Frankly, it rankles me when people use the term “healthy fats.”  We don’t make a distinction like that when we’re talking about carbohydrates, although there are certainly carbs that are nutritious and carbs that are not.   



Consider the Atkins diet.  I like to believe that Dr. Atkins was on the right track, but that he had some of the details wrong.  Clearly, he realized that there was something about carbohydrate in the American diet that was causing a problem.  But he did not understand that there is a big difference between muffins and mangoes, white flour and lentils, table sugar and peaches.  So people who tried the Atkins diet lost lots of weight when they removed virtually ALL the carb from their diets, even green beans, and then regained it when they got tired of the restriction and began to eat breakfast cereal again.  Along with doughnuts, pasta, bread, cookies, cake, and potato chips.  



Dr Atkins also did not understand that there is a big difference between a slice of salmon and a scoop of Crisco.  To him, all fats were the same and they all were good.  We know now that that is not true.

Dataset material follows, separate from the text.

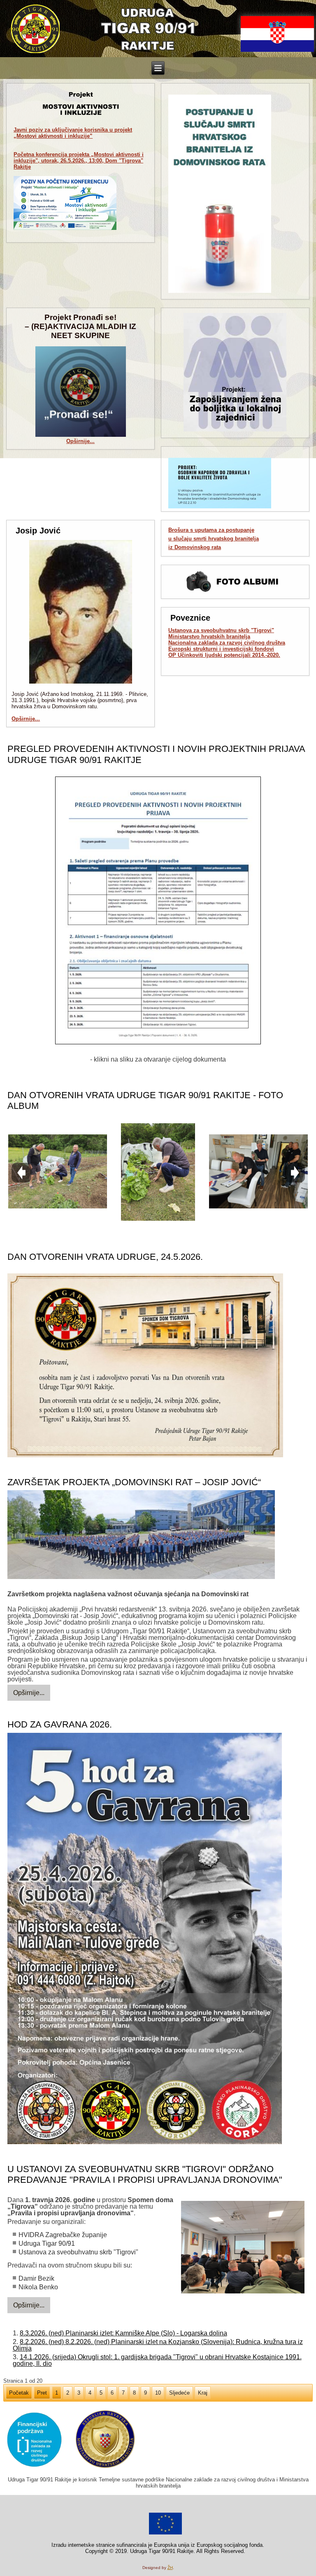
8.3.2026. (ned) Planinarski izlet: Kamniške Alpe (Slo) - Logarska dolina (123, 2333)
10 (158, 2393)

We are still sorting out the differences among the three main families of fats: saturated, monounsaturated, and polyunsaturated.  We know for sure that omega-3 polyunsaturated fatty acids are very good for us, and that the standard American diet is extremely deficient in them.  We know that we can increase our consumption of omega-3s by eating more fish, walnuts, flax seed, and green, leafy vegetables.  



We have seen the benefits of the Mediterranean diet, in which olive oil (a monounsaturated fat) is the main fat used for cooking, and from this we understand that olive oil, too, is good for us.  Conversely, we know that trans fats (partially hydrogenated polyunsaturated fats) damage blood vessels, causing heart attacks and strokes.  We know they also increase the risk of diabetes, high blood pressure, and high cholesterol.  So trans fats are definitely NOT good.



But there is still a great deal to figure out.  We know, for example, that cocoa butter is one of the most highly saturated fats on the planet.  But….isn’t dark chocolate supposed to be good?  And aren’t saturated fats supposed to be bad?  So what does this tell me?  That we still have a lot to learn.  



Want another curious example?  Most animal fats are actually a mixture of a variety of monounsaturated, polyunsaturated and saturated fats.  Which animal fat contains the most monounsaturated fat, similar to olive oil?  Lard.  Yes, believe it or not, that is true.  So what is most clear to me at this point is that we still, indeed, have a lot to learn.



At the same time, there are some things that I do understand.  The fact is that there are good examples of nutritious foods from each of the three main nutrient groups (fats, carbohydrates, and protein).  If I’m going to make a recommendation that you try one, or if I use one in a recipe or an explanation, I don’t think I need to qualify it with the word “healthy.”   Fat IS healthy.  Protein IS healthy.  Carbohydrates are healthy, too, as long as you get most of them the way our ancestors did, from the garden, with the fiber still intact.  Think fruits, vegetables, legumes, whole grains.  These are carbohydrates, through and through.  When I include one in a recipe, I don’t need to say “healthy” apples.  You can assume that I am referring to apples without worms or pesticides. 



When I talk about fats and oils, you can assume the same.